EXERCISE PROMPT
Format the listing from its first line through the line containing "Action: point(35,639)" as a JSON list of strings, one string per line, omitting blank lines.

RECORDS SHOWN
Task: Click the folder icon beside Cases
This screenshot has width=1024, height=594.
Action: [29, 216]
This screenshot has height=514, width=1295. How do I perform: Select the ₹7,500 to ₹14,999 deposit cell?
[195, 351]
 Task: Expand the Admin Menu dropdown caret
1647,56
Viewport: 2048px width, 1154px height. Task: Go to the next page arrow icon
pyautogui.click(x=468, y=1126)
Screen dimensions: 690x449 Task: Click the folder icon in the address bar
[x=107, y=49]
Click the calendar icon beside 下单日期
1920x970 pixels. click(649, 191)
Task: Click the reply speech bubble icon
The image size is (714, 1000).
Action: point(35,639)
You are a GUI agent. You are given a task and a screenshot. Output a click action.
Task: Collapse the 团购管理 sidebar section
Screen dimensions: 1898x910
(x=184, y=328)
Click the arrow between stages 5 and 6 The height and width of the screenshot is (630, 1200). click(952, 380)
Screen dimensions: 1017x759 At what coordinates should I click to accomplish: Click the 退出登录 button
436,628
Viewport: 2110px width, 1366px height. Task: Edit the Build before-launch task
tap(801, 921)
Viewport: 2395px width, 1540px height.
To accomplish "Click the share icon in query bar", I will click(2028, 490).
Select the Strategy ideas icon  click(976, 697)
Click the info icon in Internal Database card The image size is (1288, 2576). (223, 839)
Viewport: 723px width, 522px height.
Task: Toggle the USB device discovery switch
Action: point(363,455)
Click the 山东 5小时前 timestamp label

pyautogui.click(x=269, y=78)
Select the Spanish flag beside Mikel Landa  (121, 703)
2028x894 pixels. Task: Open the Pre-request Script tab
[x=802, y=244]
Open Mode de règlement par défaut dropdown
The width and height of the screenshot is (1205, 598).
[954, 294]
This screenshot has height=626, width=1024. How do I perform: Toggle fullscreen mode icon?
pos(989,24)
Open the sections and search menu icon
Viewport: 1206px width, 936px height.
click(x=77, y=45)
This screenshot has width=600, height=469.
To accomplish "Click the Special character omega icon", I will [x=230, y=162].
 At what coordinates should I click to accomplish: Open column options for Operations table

PROBLEM SOLUTION
[
  "Task: Click the folder icon beside Cases",
  "This screenshot has width=1024, height=594.",
  "Action: [29, 216]",
  "This screenshot has height=514, width=1295. How do I perform: Select the ₹7,500 to ₹14,999 deposit cell?",
  "[195, 351]",
  " Task: Expand the Admin Menu dropdown caret",
  "1647,56",
  "Viewport: 2048px width, 1154px height. Task: Go to the next page arrow icon",
  "pyautogui.click(x=468, y=1126)",
  "Screen dimensions: 690x449 Task: Click the folder icon in the address bar",
  "[x=107, y=49]",
  "Click the calendar icon beside 下单日期",
  "1920x970 pixels. click(649, 191)",
  "Task: Click the reply speech bubble icon",
  "The image size is (714, 1000).",
  "Action: point(35,639)"
]